Martina Höfner, operations director at Esteem Training, told Project Scotland that the concept of a traditional webinar was ‘not going to be an option’ for Esteem. She explained the business wanted to keep its engaging learning environment.
To achieve this during the restrictions, the programme was delivered using video communication technologies, with the candidates being split into groups of anything from two to five – maximising the ability to learn collaboratively and receive support from the course leaders.
“We had to just jump in and get involved,” Martina said, upon being asked if there was any hesitation about delivering a fully digitalised course on such short notice. “Because we’re such an innovative team we do embrace change – I think it was about us just accepting the uncertainty and dealing with it.
“We did spend time at the offset investigating what the best way was for our candidates to complete toolkits online. We are dealing with a broad spectrum of ability with candidates – so it’s getting something that suits everyone.”

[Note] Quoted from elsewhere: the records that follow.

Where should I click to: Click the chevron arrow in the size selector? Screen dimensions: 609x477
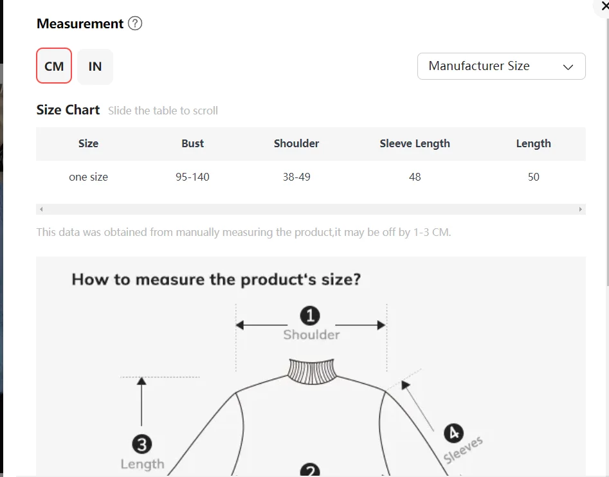[568, 67]
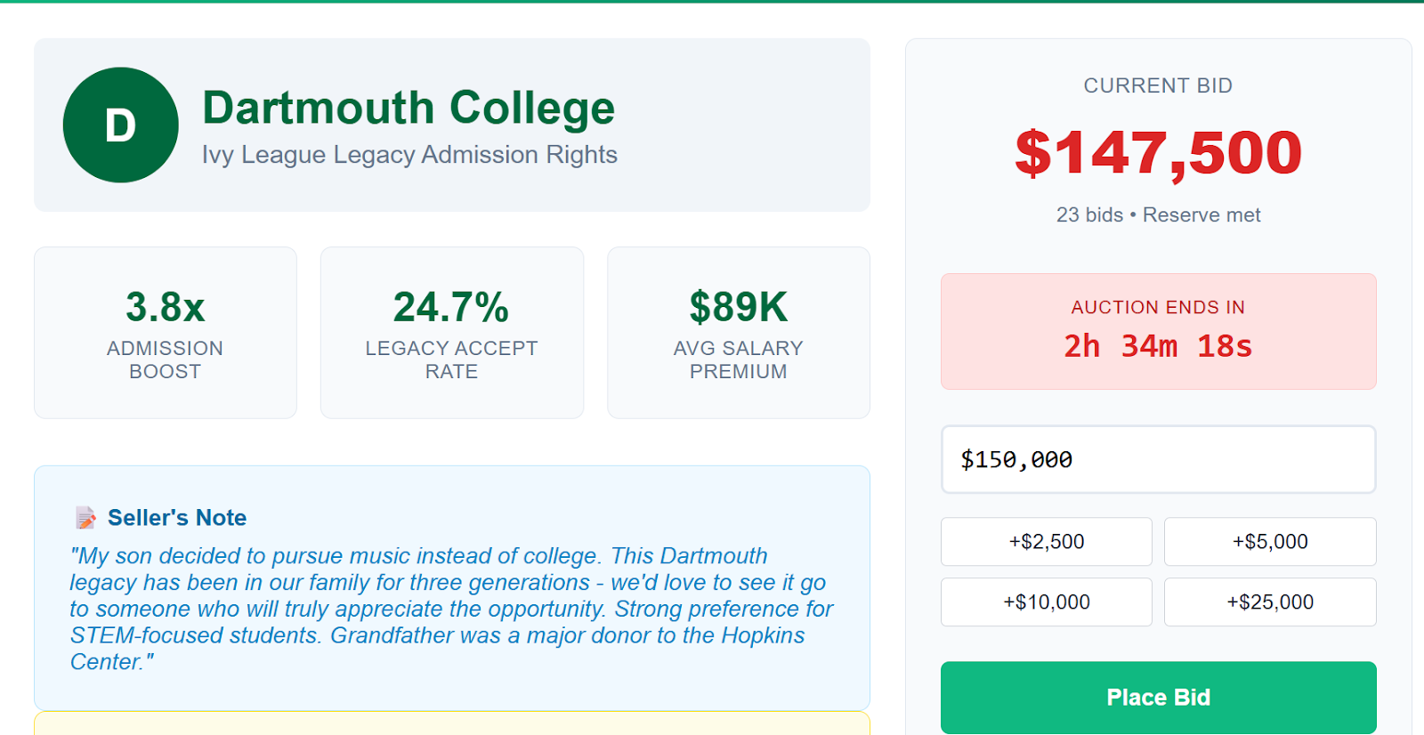Image resolution: width=1424 pixels, height=735 pixels.
Task: Click Ivy League Legacy Admission Rights subtitle
Action: [x=409, y=155]
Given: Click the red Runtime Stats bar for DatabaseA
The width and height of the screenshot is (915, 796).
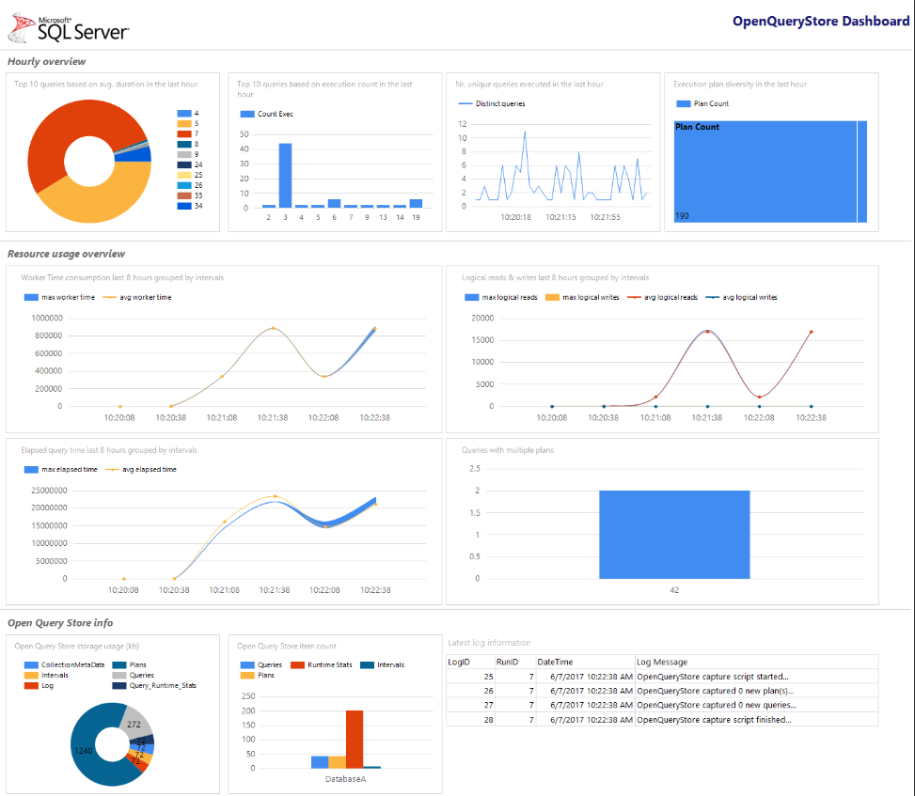Looking at the screenshot, I should [355, 740].
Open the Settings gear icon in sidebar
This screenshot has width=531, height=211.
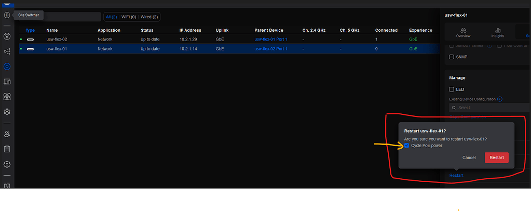pyautogui.click(x=7, y=164)
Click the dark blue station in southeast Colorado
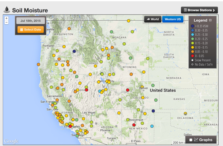The height and width of the screenshot is (146, 223). [153, 111]
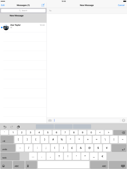127x169 pixels.
Task: Tap the To: recipient field
Action: (87, 11)
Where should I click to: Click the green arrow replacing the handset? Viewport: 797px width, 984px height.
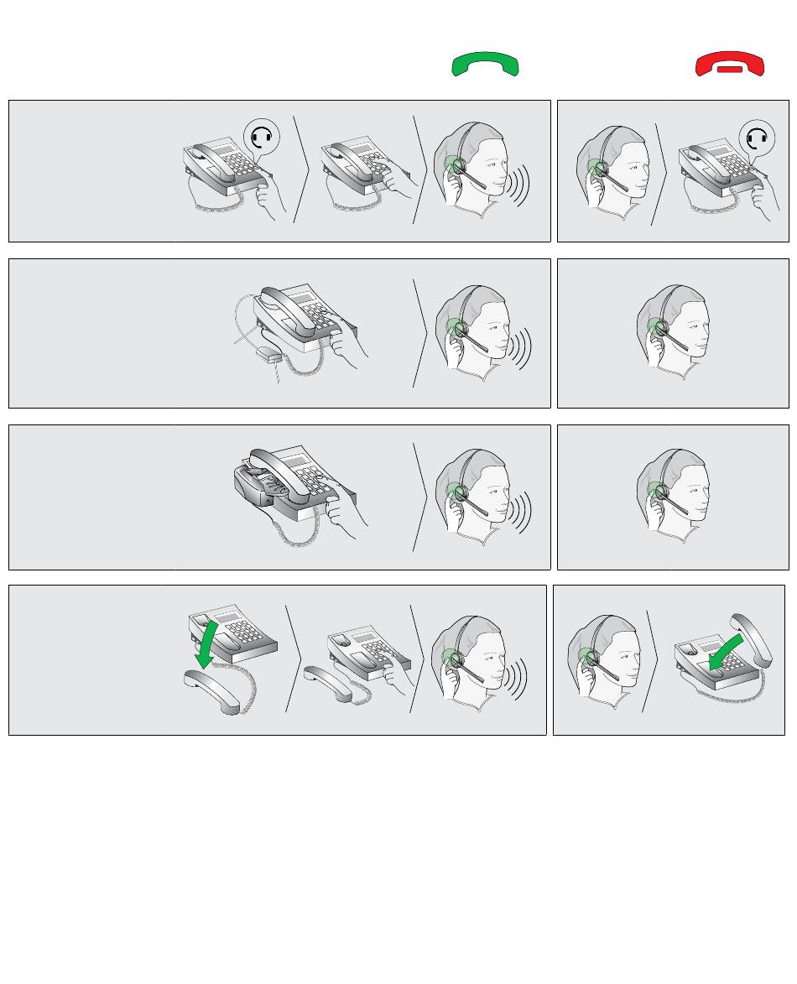point(726,652)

Martina added that emphasis was put on smart phone applications, given their prominence in today’s society. As a result, the firm’s toolkit – which contains learning materials and learning technologies – has been adapted to reflect the emphasis on online learning, as well as having the eventual move back to in-person teaching in mind.
Linzi said the experience has already had an impact on the way the Academy will move forward. “I think the pandemic has been a catalyst for change,” she revealed. “The return to ‘normality’ is already happening, with all our teams now back on site – certainly the absolute onus is on continuing with a blended delivery model for the Academy.
“We will absolutely be harnessing the virtual training model, developing courses with digital learning in mind, and looking to reduce classroom time without compromising on quality. We recognise that while it’ll undoubtedly bring up new challenges, it allows for more flexibility and will save us on costs, travel time and time spent offsite.”
Most candidates reacted positively to the method of learning. Aiding them in achieving the qualifications was obviously the priority, but both firms acknowledged that lockdown presented mental challenges that had to be acknowledged.
“It was so lovely to read the feedback,” Martina said. “It was fantastic, the feedback was great and overwhelmingly positive. The feedback was all around the difficult time and the fact that they were able to use that time to achieve the qualification.
“They felt that they were being supported, and that came out quite strongly in the feedback. Across the board was that all the candidates had an emphasis on the supportive nature of Esteem and the speed at which they were able to get through it.”